Even though the governor claims this law will not result in racial profiling, which it certainly will (given past research evidence on policing, see here and here), she herself issued an executive order requiring police to train to avoid racial profiling in their street-level discretionary actions as they operate on a “reasonable suspicion” in dealing with brown-skinned Arizonans. The striking thing is that mainstream media have not asked, again and again, why such police training should be at all necessary unless the Arizona police already do a lot of racial profiling.

New America Media’s Valeria Fernández has a good summary of key issues in this police-state type legislation:

SB 1070, also known as the “Support Our Law Enforcement and Safe Neighborhood Act,” would allow police officers to arrest a person based on “reasonable suspicion ” that he or she is an undocumented immigrant. Police departments could face lawsuits by individuals who believe they are not enforcing the law. … SB 1070 would also impose penalties for transporting or harboring an undocumented immigrant, which could include family members.

So family members get put in jail too? Among other issues Fernández notes the issue of the law’s constitutionality:

Several legal challenges to keep the legislation from taking effect are in the works by the Mexican American Legal and Educational Fund (MALDEF), the American Civil Liberties Union (ACLU) and the National Day Laborer Organizing Network (NDLON). “Arizona would have the same place in history as South Africa,” said Salvador Reza, organizer for the PUENTE movement, which advocates for human rights, comparing the new law to apartheid.

Actions often have unintended consequences, and one may be the growth of both pro-immigration rallies and legislation:

Rep. Luis Gutiérrez, D-Illinois, is expected to hold a rally in Arizona on Sunday. “We hope President Obama can join us at the rally to announce swift action the federal government will take to protect the civil rights of its residents,” said Pablo Alvarado, the executive director of NDLON. President Obama criticized the Arizona bill earlier today, saying it threatens to “undermine basic notions of fairness that we cherish as Americans, as well as the trust between police and our communities that is so crucial to keeping us safe.” . . . Opponents of the bill are holding ongoing protests and planning economic boycotts of the state convention center.

Numerous state and local Arizona business leaders, perhaps not unexpectedly, are often opposed to the new law as “damaging the he Arizona economy.” Well, U.S. employers inside and outside Arizona are the ones who, in effect, put up the signs at the border saying “jobs to be filled,” which are indeed filled by the hundreds of thousands in Arizona alone by undocumented immigrants. This is indeed the main issue.

One critical part of the “immigration debates” is just how powerful the conservative framing of these issues is. Conservatives frame it as “illegal immigrants” or “illegal aliens,” while even liberals are focusing on “undocumented immigrants” and “immigration problems.” This is yet another example of how we get trapped in deep unreflective frames.
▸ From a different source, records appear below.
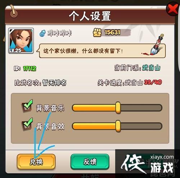Click the 比武名次 ranking text
The width and height of the screenshot is (180, 178).
40,82
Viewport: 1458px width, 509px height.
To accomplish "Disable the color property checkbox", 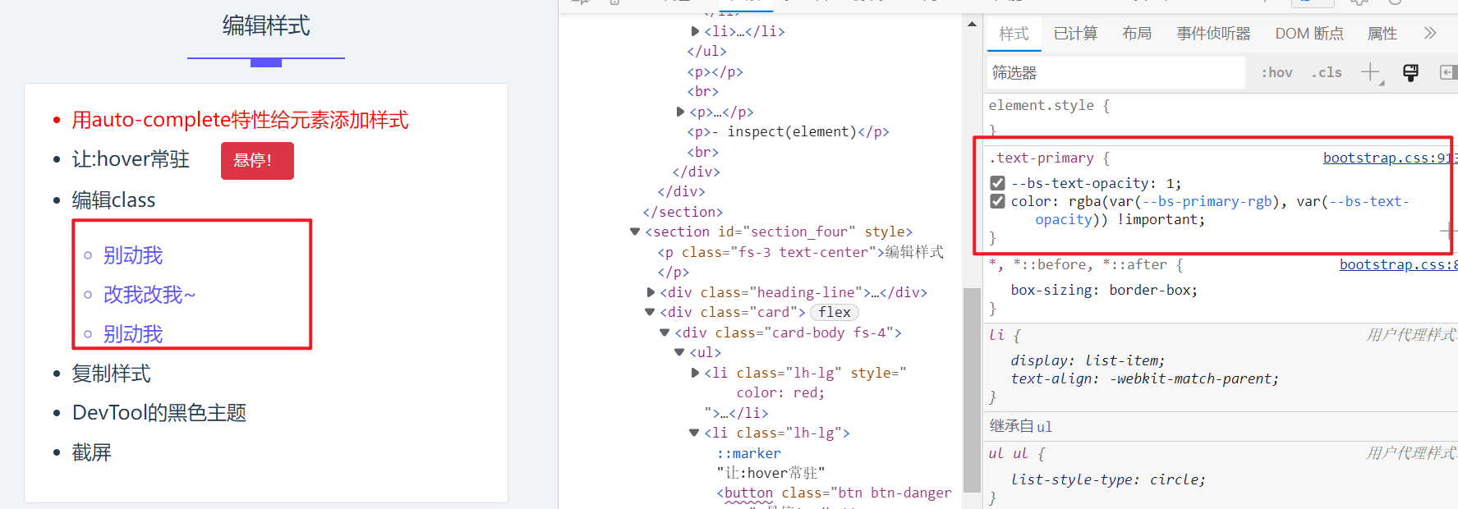I will coord(997,201).
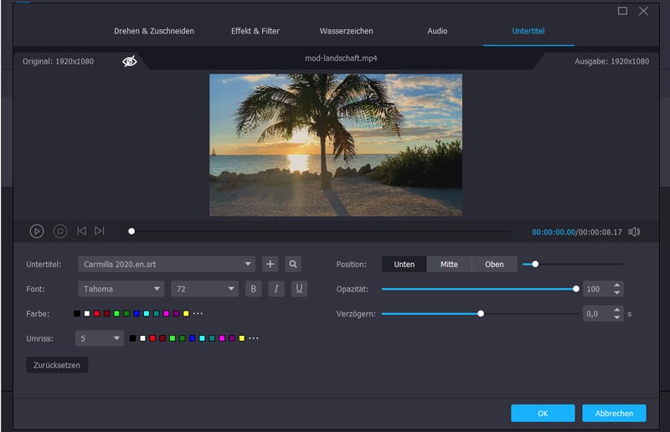This screenshot has height=432, width=670.
Task: Switch to the Effekt & Filter tab
Action: tap(255, 31)
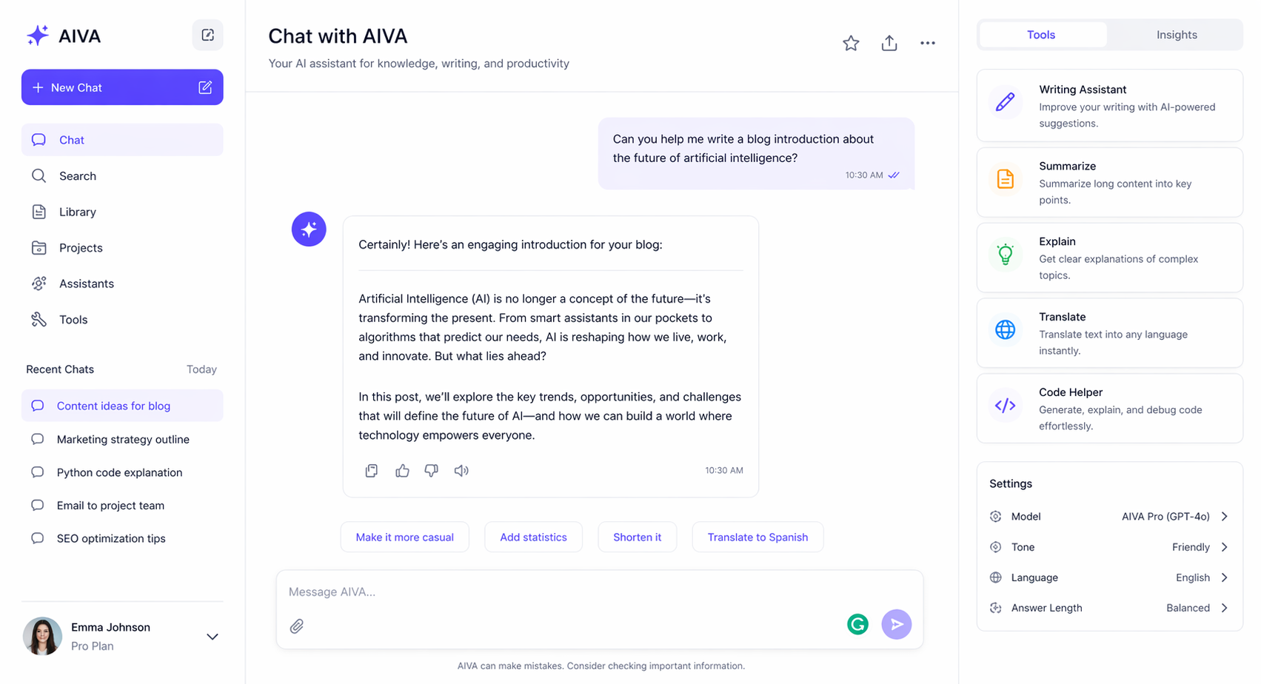
Task: Open the Translate tool
Action: pyautogui.click(x=1108, y=332)
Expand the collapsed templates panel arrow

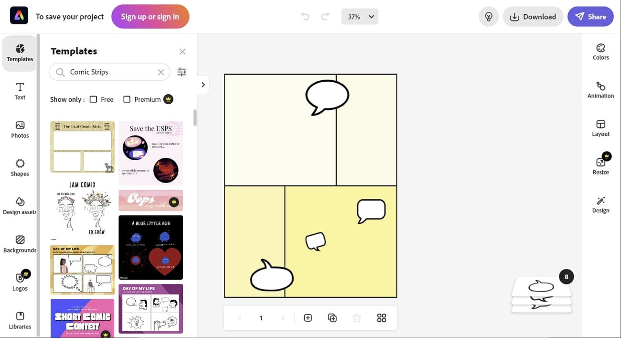click(203, 84)
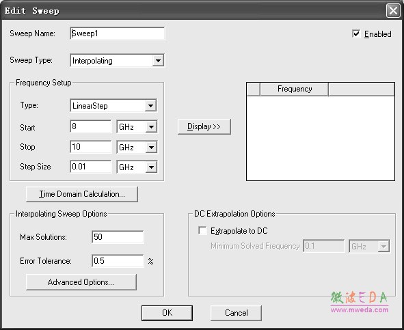Open Time Domain Calculation dialog
This screenshot has width=404, height=330.
(82, 194)
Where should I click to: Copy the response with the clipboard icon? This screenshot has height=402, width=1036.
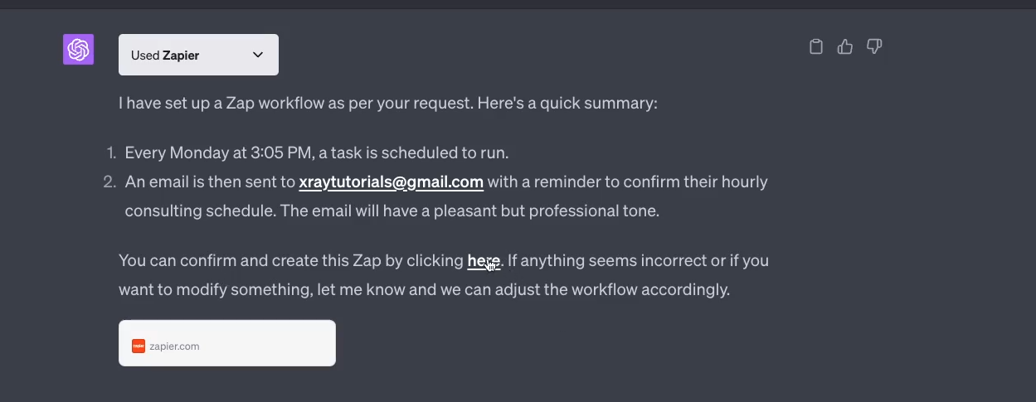click(x=816, y=47)
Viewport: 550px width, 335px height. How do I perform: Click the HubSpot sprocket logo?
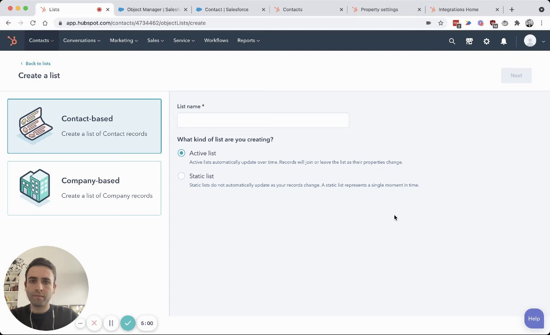(x=13, y=41)
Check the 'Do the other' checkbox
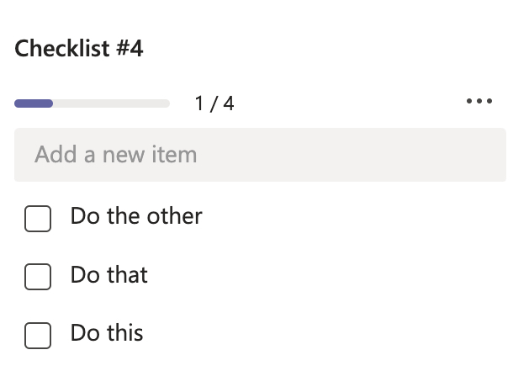 click(x=38, y=218)
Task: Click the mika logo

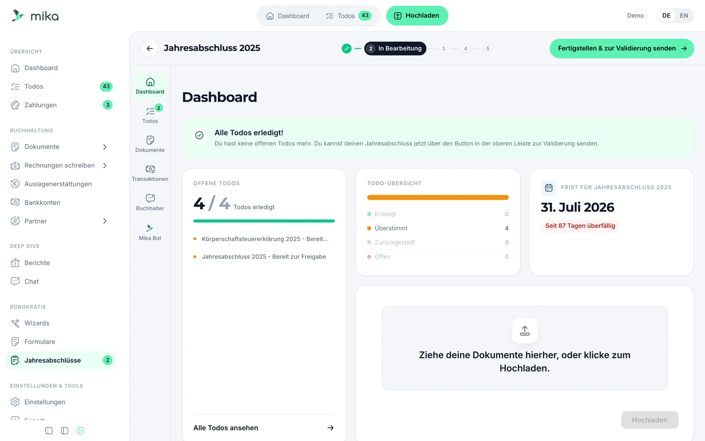Action: point(35,16)
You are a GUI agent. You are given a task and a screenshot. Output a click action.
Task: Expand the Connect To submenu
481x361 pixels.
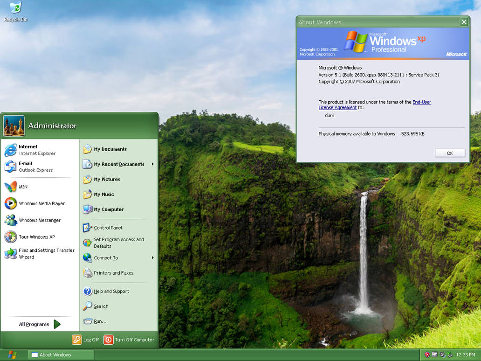click(x=106, y=258)
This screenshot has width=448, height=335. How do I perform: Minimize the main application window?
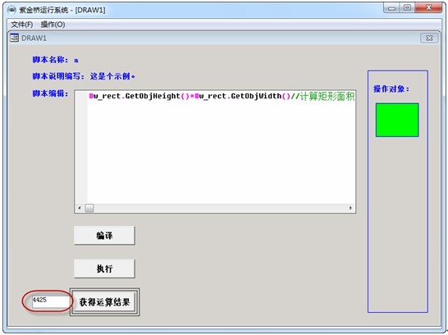[x=392, y=7]
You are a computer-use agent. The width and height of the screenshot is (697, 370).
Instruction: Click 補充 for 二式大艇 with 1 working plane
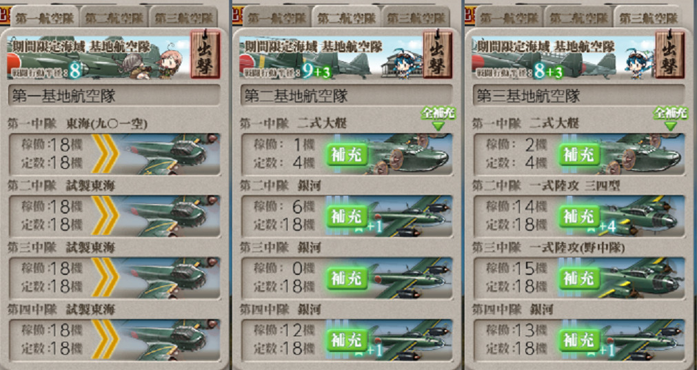coord(347,154)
How about reframing the entire debate as about “lawless employers,” “illegal employers,” and “illegal employment”? Mostly white employers are certainly at the center of this national “problem.”

If you want to protest the Arizona profiling law, one way is this petition here.

Comments

  1. Kristen

    Gosh, and to frame the influx of migrants as a “problem” at all is not unproblematic. There are many problems associated with the recruitment and encouragement of undocumented immigrant laborers, but the problem is not the presence of these laborers in this country. Their labor is integral in building and stabilizing the US economy and they contribute a lot to the tax base – and, in my opinion, they are helping us get out of our monolingual rut.

    The actual problems, as implied in this post, are that US employers get to underpay, exploit, and withhold benefits from workers, and even collaborate with ICE to raid workers’ homes (but not too many to shut down normal operations down at the plant). Many employers prefer these exploitable workers over US citizens they’d have to treat better. So the employers recruit them, and the workers come, and then our country criminalizes the workers. And, as is clear in the Arizona case, we justify ethnic profiling to meet this end.

    I agree with you, Joe, this framing is extremely damaging, and as you know (because you wrote the Forward!), Otto Santa Ana’s book Brown Tide Rising: Metaphors of Latinos in Contemporary American Public Discourse is an excellent analysis of how the discourse around Latinos in the US is nearly always negative and how we can use different language to humanize and appreciate Latinos.